*Your objective*: Exactly the lines from the one containing "Click fourth star in Katie's rating" through the end of the data below are to be reproduced, and nothing besides them.

*Exercise materials*:

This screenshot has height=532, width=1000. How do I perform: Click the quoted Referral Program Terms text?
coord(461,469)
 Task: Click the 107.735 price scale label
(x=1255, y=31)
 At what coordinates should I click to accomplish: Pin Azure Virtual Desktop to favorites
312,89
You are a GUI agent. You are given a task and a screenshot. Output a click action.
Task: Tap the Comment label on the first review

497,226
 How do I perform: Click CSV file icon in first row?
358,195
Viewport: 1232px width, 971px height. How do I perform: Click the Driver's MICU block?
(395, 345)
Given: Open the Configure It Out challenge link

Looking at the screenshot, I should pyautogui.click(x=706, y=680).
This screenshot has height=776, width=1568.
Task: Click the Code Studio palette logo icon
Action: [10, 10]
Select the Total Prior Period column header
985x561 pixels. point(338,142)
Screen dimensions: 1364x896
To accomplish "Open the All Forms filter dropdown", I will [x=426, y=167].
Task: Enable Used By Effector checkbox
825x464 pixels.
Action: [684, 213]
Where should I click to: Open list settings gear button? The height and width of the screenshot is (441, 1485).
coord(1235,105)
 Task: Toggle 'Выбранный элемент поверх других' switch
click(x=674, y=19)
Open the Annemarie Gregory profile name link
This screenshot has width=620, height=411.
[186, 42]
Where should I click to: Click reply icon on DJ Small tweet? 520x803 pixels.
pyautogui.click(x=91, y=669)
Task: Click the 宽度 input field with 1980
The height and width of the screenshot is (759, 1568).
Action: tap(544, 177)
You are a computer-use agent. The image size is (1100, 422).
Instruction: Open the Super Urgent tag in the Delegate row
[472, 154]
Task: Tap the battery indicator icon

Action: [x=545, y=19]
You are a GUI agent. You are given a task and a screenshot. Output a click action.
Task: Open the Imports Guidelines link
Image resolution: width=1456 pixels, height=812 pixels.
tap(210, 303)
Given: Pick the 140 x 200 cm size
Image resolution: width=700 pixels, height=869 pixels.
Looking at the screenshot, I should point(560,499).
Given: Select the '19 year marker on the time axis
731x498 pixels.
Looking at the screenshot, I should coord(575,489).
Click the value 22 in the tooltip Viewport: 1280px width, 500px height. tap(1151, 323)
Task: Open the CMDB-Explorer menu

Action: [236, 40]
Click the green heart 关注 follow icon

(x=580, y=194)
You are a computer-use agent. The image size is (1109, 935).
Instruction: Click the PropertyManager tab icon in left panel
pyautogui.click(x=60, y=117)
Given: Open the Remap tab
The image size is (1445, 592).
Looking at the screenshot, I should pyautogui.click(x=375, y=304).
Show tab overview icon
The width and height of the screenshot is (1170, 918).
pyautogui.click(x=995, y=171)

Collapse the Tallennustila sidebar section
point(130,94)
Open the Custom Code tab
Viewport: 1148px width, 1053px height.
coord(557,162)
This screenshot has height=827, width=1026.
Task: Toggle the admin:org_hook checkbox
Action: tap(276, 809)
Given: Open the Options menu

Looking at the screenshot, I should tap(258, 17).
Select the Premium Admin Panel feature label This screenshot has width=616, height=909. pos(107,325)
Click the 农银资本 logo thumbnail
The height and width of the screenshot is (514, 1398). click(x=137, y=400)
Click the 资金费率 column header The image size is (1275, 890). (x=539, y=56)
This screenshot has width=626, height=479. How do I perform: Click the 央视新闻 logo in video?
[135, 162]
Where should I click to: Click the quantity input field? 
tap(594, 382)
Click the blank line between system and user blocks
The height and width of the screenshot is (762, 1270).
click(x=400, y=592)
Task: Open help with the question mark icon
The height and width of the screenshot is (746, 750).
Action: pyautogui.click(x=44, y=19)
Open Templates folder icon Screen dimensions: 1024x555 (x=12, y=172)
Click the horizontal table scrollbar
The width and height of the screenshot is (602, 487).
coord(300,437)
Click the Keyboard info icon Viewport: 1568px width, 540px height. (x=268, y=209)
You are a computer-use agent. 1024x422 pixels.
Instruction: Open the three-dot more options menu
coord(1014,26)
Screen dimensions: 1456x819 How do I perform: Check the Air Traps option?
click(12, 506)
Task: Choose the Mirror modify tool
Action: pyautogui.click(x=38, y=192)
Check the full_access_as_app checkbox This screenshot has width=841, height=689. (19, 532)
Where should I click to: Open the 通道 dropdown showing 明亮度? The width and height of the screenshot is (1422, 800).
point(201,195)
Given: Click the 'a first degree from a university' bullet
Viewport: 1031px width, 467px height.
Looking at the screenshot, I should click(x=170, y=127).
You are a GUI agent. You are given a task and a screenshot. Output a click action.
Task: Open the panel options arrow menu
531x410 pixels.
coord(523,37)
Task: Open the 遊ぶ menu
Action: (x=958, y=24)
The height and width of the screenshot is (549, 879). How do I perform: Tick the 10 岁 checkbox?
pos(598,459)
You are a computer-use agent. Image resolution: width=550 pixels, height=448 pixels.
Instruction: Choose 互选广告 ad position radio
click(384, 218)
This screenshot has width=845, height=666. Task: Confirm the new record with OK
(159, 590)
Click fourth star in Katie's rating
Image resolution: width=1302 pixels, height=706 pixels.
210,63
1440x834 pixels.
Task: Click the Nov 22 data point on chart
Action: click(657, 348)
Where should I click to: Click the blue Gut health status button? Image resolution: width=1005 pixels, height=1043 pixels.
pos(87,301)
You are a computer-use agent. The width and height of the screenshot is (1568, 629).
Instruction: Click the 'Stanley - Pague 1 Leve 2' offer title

*Task output*:
Click fourth star in Katie's rating
Image resolution: width=1302 pixels, height=706 pixels.
210,63
1440x834 pixels.
Task: Click the Nov 22 data point on chart
Action: click(657, 348)
Where should I click to: Click the blue Gut health status button? Image resolution: width=1005 pixels, height=1043 pixels.
pos(87,301)
You are a computer-use agent. The width and height of the screenshot is (1568, 629).
Instruction: Click the 'Stanley - Pague 1 Leve 2' offer title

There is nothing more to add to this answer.